• [Tasks to carry out]:
**1.** Rewrite the essay on living with mental illness from "If someone has" to "you’re on edge?", replacing "Aspirin" with "Ibuprofen".
**2.** Write the next part of the essay on living with mental illness, picking up after its final sentence.

• [Excerpt provided]:
*-*-*
If someone has a cold, no one really thinks twice about their symptoms, they simply address each issue. People feel in control when they can fix a problem themselves. Headache? Aspirin. Cut? Bandaid.

But how do you heal the person who has been in bed crying for two days, even though they have no clue why? How do you cure the symptom of icy coldness that suddenly envelopes your mind during those mood swings when you’re on edge?

(…But, like, I’m good right now. I’m downright delightful.)

When the average person is sad, angry or feeling whatever emotion, there is usually a reason, even if it boils down to just having a bad day. This makes sense to people. For many others and myself, though, there is plenty of confusion. Many times I will be curled in a ball, crying, for no reason I can think of. Still, I am so overwhelmed with hopelessness that I can physically feel the weight of the emotion. Sometimes I don’t understand the brimstone-and-fire-like irritation that simply manifests.

The people who don’t understand it yet try to are those closest to me. They’ve seen me tear through my life as an emotional mess until it truly became, for me, fight or die. They ask if I’ve taken my medicine. They ask if and when I am going to therapy. A few years ago, that annoyed me, made me feel like I was weak or incapable of being normal (turns out I’m actually not normal, but it has nothing to do with my health). Today, I understand that it’s their way of showing me they care and reaffirming to themselves that I am doing better, that I am working to stay on top, even when my mood sinks. It’s not easy for me sometimes, but I know it’s not easy for the loved ones and caretakers of someone struggling with emotional or mental issues.

I’ve been at the point where I have held the gun in my hand, considering the next move. I have pulled razors across my skin, testing my resolve to push below the surface. I’ve stared inside my medicine cabinet, wondering what would make the strongest combination. I’ve eyed bridges, wondering if the drop to the water was sufficient. I’ve made lists of who gets what when I die. I tell you this not to alarm you or garner pity, but so you know what some people experience. This isn’t only my story. My story is similar, if not identical to, that of others.

I’m not excited or proud to admit those things. I am thankful to say that so far, I’m still standing, because it’s hard to fight something that, despite being invisible, bleeds into every aspect of your life. Something that takes control of you without your consent.
*-*-*
• [Provided material]:
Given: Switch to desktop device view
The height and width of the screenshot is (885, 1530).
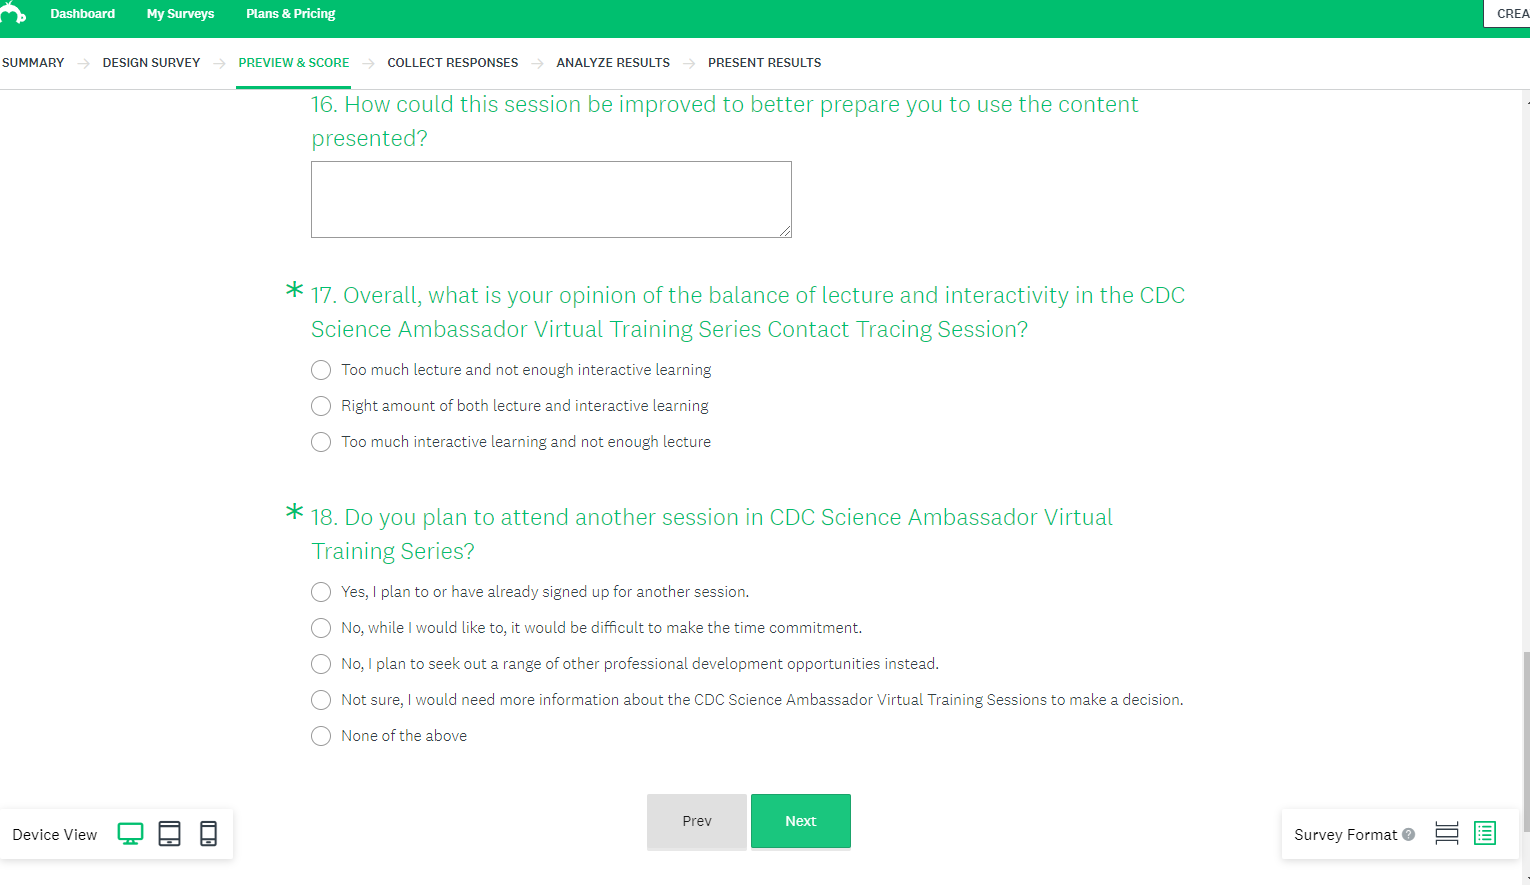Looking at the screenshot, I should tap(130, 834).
*-*-*
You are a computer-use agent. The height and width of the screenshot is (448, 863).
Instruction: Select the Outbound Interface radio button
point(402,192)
*-*-*
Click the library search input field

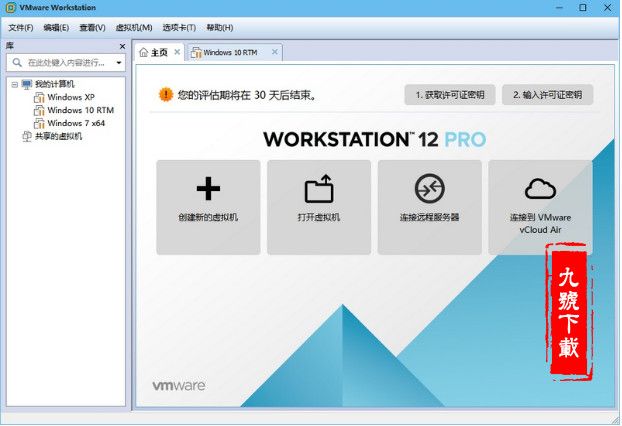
*-*-*
• [Outputs by task]:
**1.**
If someone has a cold, no one really thinks twice about their symptoms, they simply address each issue. People feel in control when they can fix a problem themselves. Headache? Ibuprofen. Cut? Bandaid.

But how do you heal the person who has been in bed crying for two days, even though they have no clue why? How do you cure the symptom of icy coldness that suddenly envelopes your mind during those mood swings when you’re on edge?

**2.**
If mental illness seems bogus or intimidating, just remember that it’s only because we are still learning so much right now. There was a time when women were involuntarily institutionalized because they were experiencing the symptoms of PMS and menopause. Years later we know these women were actually fine, but everyone else was clueless.

In 2002, an LSUE psych professor began a new semester by posing this question to a class: “If I gave you a broken toaster, could you fix it?” The idea was that the average person is no master at fixing even small things. When most of the class mumbled ‘no,’ the professor asked, “Then how can you expect someone to fix their own brain?”

Suicide is a dark topic that we all wish did not need discussion. Many of us, whether suffering from suicidal thoughts or simply loving someone who struggles, have a hard time approaching the topic, too.

But it’s like any serious problem. Ignoring it will not help anyone or make anything better. If we were willing to have open discussions about suicide, I think many who are considering the action would be more willing to seek help or talk about their concerns with loved ones and professionals. The loved ones of those who struggle need to be just as open with their concerns and hardships.

I know from experience that it’s hard, sometimes pride-shattering, to acknowledge certain personal struggles. I’m just sayin’, I also know from personal experience that losing someone to suicide is much harder.

P.S. Seriously, I’m good. No one panic.